Scripting performs various activities of the game such as the title screen, parts of the game menu system, starting a new game, conversations and such. There are 2 ways to call a script:
- “One-shot”: the X register is loaded with scriptfile number, A is loaded with entrypoint number, and the routine EXECSCRIPT is called. If the scriptfile number is not what is currently loaded, EXECSCRIPT loads the new scriptfile first. In the beginning of each 2KB script chunk, there is a jump table for the entrypoints, and so it knows where to jump.
- “Continuous” or “latent” execution. The game mainloop (in “main.s”) will call a certain script routine, using the EXECSCRIPT call, each frame until told to stop or execute a different script routine.
A script routine has no “state information”, so it must use the game's variables (defined in “var.s”) to know where it's going. For example, in the beginning, when Ian gets hit by the alien craft, the appearances/actions of the other characters are timed by a simple delay counter.
To ease the pain of scripting, I defined some macros, these are in the file “scriptm.s”. Most of them pertain to conversations.
An important concept of the scripting system is to have access to all subroutines and variables of the game main program. Therefore, all its symbols are dumped in the makefile for use by the script routines. A script routine can naturally crash the game if it wants to, so care had to be exercised when writing them, just like writing the main engine code.

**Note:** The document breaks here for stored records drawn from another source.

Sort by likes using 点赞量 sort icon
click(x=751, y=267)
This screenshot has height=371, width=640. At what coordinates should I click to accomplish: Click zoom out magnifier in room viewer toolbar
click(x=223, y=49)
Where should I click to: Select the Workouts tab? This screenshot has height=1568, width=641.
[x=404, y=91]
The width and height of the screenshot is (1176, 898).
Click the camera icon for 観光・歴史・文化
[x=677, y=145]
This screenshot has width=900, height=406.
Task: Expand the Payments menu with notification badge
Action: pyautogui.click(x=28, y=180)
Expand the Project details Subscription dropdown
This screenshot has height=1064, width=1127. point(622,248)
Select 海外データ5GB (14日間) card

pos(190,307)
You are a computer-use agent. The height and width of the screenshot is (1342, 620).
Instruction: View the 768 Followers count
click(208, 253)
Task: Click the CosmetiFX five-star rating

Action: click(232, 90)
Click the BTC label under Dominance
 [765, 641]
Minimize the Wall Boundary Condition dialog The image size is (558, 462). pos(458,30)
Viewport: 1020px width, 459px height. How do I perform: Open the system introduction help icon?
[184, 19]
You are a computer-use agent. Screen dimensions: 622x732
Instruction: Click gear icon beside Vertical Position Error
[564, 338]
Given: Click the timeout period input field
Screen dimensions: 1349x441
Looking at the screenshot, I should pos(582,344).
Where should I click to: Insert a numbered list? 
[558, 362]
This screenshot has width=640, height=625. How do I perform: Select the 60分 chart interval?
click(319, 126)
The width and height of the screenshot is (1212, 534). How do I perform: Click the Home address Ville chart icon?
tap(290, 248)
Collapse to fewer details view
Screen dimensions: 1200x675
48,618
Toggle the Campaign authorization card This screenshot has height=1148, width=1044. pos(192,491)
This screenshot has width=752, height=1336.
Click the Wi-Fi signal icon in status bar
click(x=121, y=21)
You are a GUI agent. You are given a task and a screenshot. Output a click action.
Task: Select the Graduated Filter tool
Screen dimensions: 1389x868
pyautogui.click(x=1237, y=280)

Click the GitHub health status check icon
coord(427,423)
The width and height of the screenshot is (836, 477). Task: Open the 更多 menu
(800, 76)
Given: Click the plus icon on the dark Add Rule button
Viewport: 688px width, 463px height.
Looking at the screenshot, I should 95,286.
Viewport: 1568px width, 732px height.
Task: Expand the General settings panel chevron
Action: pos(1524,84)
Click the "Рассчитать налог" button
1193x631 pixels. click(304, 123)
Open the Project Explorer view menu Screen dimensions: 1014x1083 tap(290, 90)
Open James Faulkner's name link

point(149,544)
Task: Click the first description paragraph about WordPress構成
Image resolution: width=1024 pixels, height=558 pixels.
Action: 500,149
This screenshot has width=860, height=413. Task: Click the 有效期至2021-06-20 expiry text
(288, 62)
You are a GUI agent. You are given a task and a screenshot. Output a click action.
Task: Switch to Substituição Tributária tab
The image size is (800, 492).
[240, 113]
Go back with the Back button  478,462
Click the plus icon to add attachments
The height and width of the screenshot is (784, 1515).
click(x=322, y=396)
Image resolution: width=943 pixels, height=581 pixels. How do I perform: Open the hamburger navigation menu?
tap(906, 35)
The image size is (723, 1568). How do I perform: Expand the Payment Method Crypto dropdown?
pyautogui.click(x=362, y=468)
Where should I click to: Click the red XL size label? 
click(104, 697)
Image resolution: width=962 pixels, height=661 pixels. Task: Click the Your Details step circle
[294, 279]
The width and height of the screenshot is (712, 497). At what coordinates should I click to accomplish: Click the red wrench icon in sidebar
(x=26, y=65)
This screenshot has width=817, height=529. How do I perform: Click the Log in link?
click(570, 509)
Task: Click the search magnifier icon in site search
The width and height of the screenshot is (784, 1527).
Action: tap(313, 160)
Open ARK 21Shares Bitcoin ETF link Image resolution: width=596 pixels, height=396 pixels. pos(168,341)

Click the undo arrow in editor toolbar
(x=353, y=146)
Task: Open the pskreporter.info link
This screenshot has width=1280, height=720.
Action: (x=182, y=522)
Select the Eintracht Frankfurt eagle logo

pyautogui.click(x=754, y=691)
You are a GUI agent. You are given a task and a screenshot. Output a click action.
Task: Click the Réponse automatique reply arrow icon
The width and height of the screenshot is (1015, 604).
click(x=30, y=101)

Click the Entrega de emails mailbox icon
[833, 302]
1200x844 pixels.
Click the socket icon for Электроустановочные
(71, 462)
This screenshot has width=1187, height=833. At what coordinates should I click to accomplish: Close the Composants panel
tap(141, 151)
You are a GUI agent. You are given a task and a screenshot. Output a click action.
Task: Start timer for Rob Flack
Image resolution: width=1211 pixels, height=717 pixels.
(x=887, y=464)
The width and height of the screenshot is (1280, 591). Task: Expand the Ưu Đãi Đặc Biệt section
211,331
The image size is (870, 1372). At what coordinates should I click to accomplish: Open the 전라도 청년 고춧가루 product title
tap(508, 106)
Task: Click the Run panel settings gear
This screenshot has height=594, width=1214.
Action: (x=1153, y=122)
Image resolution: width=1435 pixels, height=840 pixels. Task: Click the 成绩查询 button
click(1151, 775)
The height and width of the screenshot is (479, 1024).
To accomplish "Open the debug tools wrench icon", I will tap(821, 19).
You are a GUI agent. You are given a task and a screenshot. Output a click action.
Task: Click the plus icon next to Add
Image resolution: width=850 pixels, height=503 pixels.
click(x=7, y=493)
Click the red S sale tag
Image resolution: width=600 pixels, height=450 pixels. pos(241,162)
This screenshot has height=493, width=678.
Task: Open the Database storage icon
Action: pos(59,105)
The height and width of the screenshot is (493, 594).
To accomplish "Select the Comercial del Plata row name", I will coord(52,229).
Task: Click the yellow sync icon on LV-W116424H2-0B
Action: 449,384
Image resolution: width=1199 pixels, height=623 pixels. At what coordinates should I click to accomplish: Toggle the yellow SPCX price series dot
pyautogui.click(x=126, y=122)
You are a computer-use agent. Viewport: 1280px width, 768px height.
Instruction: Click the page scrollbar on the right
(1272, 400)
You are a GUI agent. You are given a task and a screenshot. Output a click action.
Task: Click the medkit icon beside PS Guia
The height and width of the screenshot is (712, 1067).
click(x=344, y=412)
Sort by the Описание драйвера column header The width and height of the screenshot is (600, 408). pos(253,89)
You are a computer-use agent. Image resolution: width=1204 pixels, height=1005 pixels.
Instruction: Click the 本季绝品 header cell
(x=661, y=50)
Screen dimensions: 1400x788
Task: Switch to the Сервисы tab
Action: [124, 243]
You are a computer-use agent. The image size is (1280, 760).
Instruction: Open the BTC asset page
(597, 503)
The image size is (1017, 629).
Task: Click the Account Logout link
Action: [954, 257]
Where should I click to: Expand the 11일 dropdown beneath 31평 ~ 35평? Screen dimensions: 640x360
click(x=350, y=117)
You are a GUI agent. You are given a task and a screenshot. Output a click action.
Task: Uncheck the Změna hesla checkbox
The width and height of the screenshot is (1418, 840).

Care must also be taken of what routines are called in the script routine: if it JSRs off to a subroutine that also calls EXECSCRIPT, a different script file might be in memory upon return and a crash would be inevitable. Therefore, whenever this is suspected, the script routine uses a JMP instead, or sets a latent script to be executed on the next frame.
Because each script routine is identified by a 16bit number (highbyte = file number, lowbyte = entrypoint), assigning script routines to the objects (switches, computers and such) in the levels was easy using the level editor (AOMEDIT2). The bytecode-based scripting system of the preview wouldn't have allowed that as easily.